Brian Mulroney, who was prime minister in the early days of the Charter, says that although it’s “not anti-democratic” for a premier to use the clause, he was “never tempted to use it” while in office.

“I had no interest in using it no matter what,” Mulroney told reporters Tuesday.

The former Progressive Conservative prime minister’s daughter, Caroline Mulroney, is the current Ontario Attorney General who will oversee the historic legislation. They have not discussed the issue, he said.

Mulroney added that he has always opposed using the clause to overrule Supreme Court of Canada decisions.

“For me, the backbone of our democracy, the strength of our democracy, is the independence and competence of the court system in Canada,” Mulroney added.

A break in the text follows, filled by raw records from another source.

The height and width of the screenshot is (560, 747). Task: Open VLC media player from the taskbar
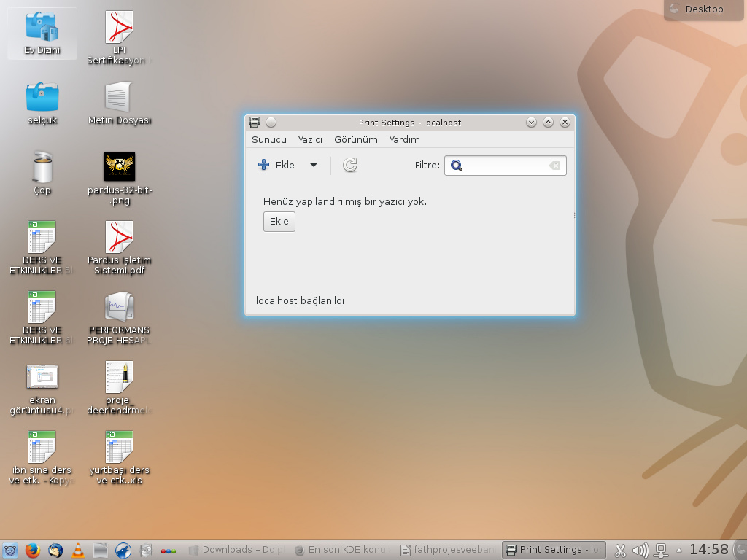click(77, 551)
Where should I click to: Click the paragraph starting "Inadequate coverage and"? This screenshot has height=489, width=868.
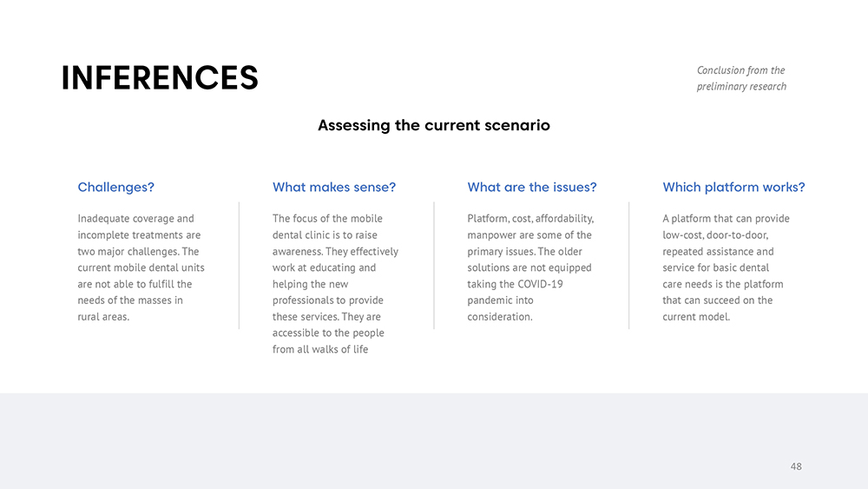coord(139,268)
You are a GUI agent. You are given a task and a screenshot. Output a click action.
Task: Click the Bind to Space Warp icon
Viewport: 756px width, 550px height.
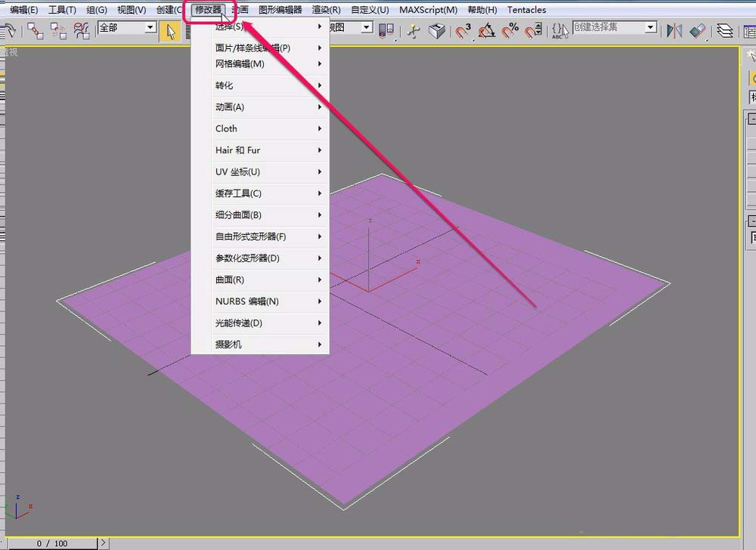(82, 30)
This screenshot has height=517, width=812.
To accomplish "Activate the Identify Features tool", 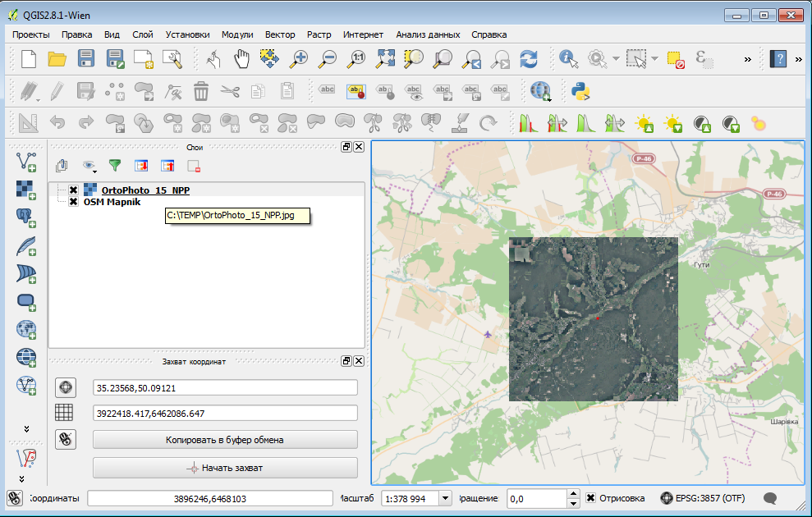I will tap(567, 58).
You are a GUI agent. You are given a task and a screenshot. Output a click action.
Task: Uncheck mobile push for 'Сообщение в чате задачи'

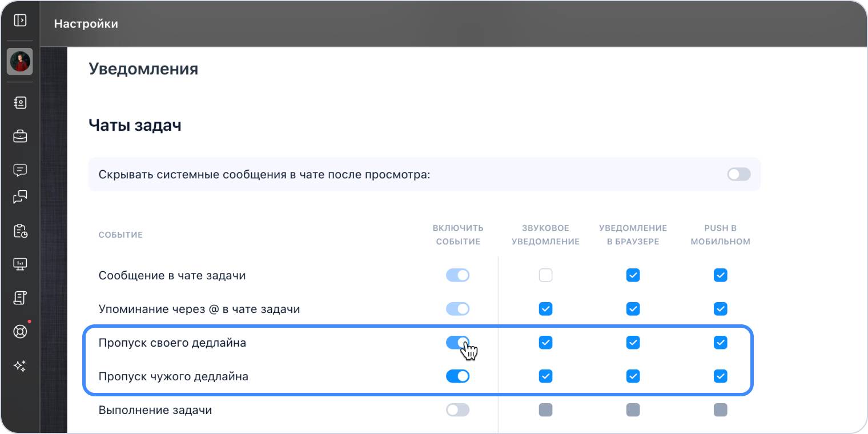[x=720, y=276]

Bob Rae, who served as NDP premier of Ontario from 1990 to 1995 and later as interim leader of the federal Liberals, told CTV’s Power Play Tuesday that he was “never for a second” tempted to use the power.

“That may have had something do with the fact that I was very much involved in the constitutional discussions ... and felt very strongly that the Charter was a very fine achievement for Canada,” he said.

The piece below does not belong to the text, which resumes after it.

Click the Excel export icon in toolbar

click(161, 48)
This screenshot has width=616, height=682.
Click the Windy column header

According to Rae, the clause should be used only “with the utmost of discretion and only at the conclusion of a judicial process where you say, ‘Well, we respectfully disagree with the court.’”

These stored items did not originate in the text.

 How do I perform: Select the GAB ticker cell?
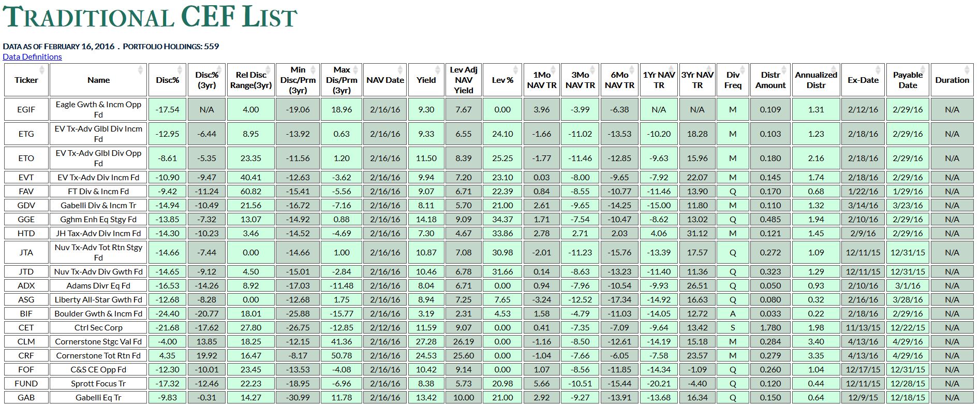pyautogui.click(x=26, y=398)
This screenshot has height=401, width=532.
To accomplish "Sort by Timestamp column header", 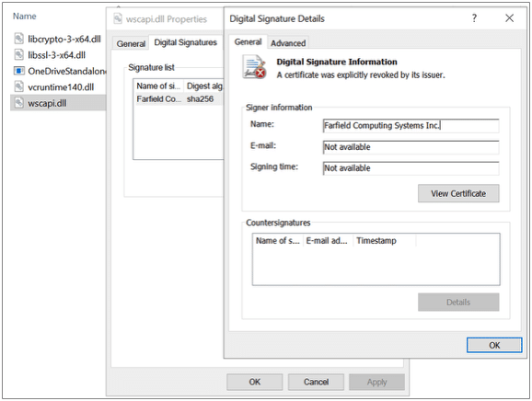I will pyautogui.click(x=385, y=241).
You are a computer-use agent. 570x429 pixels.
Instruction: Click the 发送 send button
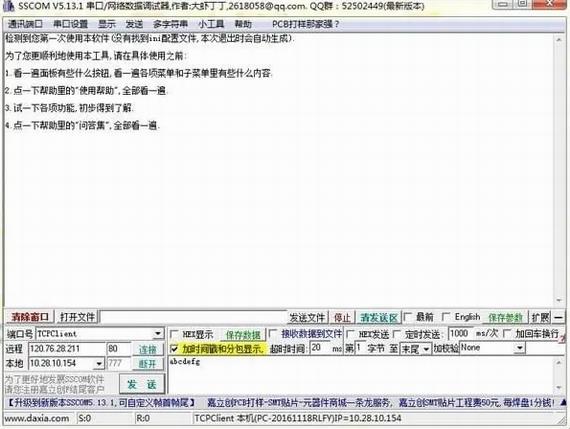pyautogui.click(x=142, y=384)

“In Ontario’s case, as soon as the Charter became the law, it very quickly became the view of a lot of people in different political parties that you really don’t want to get into the business of second-guessing the courts,” he added.

Former Alberta premier Alison Redford, a Progressive Conservative, said that it can be appropriate for premiers to use the clause, but she believes it was only intended to be used after exhausting all possible appeals in the courts.

Redford said that when she was attorney general in Alberta, she thought about using it in legislation aimed at controlling gangs that critics warned might be unconstitutional but it was only a last resort.

“Our view at the time was to let the courts decide and if the courts did not decide in our favour then to possibly consider it,” she told Power Play.

Redford said that using the notwithstanding clause without exhausting appeals “brings it into the legislative process, which is different than what I think the people who drafted the constitution and agreed to the constitution in 1982 intended.”

Earlier on Tuesday, Prime Minister Justin Trudeau told reporters in Winnipeg that he believes the use of the notwithstanding clause must be done with “the utmost forethought and reflection.”

“The Charter is there to protect Canadians from governments that overreach,” Trudeau said. “It’s something that Canadians value and identify with, and it’s something that protects us all.”

Former Conservative justice minister Peter MacKay told CTV News that he was surprised that Ford chose to use the so-called “nuclear option” for what MacKay described as “a very limited circumstance.”

“As a former federal justice minister issues that often came before us around child protection, particularly those that involved child sexual abuse or human trafficking (may have warranted) using the notwithstanding clause due to the public support,” MacKay said.

“But clearly ... it was never intended for that purpose,” he added, referring to Ford’s council cuts legislation. “It was intended for very limited issues deemed to be of critical importance at a critical time.”